> DATA PROVIDED:

▼▼▼

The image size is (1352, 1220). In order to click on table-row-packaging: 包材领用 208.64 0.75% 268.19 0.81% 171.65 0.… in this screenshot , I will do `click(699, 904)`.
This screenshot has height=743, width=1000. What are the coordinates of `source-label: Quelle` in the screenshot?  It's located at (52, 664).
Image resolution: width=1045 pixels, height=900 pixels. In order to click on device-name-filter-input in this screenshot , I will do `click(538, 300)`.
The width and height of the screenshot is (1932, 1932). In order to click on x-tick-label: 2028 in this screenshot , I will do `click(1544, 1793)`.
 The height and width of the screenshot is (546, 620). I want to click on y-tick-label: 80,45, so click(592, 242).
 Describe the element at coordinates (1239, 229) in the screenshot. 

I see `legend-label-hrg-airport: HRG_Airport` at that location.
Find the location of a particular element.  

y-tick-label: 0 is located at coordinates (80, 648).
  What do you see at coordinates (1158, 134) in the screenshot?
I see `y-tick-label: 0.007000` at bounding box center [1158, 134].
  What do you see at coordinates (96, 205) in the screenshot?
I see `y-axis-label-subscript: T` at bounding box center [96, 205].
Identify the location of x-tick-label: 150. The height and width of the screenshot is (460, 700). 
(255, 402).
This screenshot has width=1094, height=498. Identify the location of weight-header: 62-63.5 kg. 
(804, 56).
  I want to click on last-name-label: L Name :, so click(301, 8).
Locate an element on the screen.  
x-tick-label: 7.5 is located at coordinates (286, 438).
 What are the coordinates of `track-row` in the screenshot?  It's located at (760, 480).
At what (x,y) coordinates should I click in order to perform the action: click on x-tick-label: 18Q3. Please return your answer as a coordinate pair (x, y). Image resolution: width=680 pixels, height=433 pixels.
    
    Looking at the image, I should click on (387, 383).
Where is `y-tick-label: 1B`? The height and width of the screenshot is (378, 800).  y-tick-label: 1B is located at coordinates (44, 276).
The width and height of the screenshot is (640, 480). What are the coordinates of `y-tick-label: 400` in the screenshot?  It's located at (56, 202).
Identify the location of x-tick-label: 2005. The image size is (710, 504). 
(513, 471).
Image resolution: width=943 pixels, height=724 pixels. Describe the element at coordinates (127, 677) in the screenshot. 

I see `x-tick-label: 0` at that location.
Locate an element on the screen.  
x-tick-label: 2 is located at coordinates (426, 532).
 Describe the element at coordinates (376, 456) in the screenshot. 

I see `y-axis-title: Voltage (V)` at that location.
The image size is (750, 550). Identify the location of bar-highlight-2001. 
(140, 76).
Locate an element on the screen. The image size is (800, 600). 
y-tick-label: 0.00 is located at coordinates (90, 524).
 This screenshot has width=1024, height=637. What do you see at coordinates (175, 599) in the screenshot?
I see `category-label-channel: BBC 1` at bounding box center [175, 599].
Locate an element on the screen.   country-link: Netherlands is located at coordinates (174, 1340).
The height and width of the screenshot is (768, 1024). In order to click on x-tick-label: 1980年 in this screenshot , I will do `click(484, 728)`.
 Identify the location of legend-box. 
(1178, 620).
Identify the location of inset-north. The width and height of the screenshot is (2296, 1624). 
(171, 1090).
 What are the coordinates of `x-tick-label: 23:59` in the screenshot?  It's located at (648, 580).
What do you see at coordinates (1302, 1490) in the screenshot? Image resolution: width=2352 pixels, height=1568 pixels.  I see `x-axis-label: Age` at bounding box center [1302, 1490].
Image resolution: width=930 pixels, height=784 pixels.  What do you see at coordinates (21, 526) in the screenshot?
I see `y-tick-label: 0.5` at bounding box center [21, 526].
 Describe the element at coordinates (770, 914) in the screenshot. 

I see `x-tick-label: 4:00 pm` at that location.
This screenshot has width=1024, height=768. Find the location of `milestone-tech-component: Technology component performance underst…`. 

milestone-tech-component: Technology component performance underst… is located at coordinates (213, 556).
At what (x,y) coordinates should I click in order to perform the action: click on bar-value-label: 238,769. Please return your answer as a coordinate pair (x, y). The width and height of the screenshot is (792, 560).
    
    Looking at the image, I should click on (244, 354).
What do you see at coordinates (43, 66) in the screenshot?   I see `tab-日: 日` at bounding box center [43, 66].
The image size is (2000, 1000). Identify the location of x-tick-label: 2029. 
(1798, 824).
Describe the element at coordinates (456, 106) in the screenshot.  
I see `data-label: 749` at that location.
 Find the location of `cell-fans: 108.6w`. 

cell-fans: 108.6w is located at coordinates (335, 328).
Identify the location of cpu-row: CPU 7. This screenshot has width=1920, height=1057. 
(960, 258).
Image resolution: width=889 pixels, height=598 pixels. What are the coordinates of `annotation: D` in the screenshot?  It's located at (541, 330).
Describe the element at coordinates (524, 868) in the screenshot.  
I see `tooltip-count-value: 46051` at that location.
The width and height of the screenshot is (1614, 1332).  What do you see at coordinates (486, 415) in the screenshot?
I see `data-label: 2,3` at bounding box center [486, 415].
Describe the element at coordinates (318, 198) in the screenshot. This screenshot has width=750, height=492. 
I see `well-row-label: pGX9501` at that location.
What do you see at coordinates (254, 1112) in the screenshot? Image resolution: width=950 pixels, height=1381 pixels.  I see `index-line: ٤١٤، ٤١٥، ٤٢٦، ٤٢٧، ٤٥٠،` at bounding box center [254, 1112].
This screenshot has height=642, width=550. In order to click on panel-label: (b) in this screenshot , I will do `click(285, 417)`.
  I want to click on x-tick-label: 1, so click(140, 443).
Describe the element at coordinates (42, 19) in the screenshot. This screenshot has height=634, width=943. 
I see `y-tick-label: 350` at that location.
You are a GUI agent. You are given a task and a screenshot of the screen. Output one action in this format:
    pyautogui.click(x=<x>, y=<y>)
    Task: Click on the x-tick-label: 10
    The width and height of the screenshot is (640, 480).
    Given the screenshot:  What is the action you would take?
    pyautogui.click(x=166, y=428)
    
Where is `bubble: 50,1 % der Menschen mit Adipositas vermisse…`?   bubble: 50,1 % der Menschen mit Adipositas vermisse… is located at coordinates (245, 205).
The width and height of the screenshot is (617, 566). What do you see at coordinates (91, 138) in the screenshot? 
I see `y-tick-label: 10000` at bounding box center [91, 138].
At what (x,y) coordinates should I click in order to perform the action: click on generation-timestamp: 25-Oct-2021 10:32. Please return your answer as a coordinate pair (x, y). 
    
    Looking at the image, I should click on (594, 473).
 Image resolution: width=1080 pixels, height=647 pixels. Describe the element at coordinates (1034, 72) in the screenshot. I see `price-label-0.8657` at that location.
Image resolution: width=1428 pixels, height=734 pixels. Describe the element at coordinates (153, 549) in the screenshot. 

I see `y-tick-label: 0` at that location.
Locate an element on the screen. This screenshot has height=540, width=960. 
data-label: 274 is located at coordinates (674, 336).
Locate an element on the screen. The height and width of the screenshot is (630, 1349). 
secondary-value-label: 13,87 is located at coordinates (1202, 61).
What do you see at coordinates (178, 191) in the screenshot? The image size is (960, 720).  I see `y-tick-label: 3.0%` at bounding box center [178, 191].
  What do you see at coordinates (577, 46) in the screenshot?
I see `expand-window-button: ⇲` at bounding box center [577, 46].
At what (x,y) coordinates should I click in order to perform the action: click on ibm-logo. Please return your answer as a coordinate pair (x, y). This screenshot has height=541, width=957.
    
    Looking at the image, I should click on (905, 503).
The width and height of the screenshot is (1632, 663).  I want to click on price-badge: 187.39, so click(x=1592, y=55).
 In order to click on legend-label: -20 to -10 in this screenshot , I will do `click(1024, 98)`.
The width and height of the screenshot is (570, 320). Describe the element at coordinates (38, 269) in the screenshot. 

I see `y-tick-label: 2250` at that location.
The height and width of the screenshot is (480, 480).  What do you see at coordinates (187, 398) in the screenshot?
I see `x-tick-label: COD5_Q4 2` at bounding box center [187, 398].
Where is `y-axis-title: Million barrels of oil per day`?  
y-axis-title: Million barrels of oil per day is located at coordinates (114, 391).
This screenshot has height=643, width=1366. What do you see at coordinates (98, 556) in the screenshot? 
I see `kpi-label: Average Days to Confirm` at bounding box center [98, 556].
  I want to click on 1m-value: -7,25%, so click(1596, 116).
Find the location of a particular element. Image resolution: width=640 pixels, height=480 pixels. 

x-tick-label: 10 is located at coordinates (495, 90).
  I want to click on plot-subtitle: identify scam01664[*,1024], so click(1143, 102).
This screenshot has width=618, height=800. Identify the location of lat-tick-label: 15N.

▲▲▲

> EXERCISE DESCRIPTION: Give the lines of the listing as a Markdown table with the columns Row and Line. Begin at the line that contains "Describe the element at coordinates (770, 914)", stop after the line that contains "coordinates (213, 556).", and leave out blank lines.

> EXERCISE RESULT:
| Row | Line |
|---|---|
| 1 |  Describe the element at coordinates (770, 914) in the screenshot.  |
| 2 | I see `x-tick-label: 4:00 pm` at that location. |
| 3 | This screenshot has width=1024, height=768. Find the location of `milestone-tech-component: Technology component performance underst…`.  |
| 4 | milestone-tech-component: Technology component performance underst… is located at coordinates (213, 556). |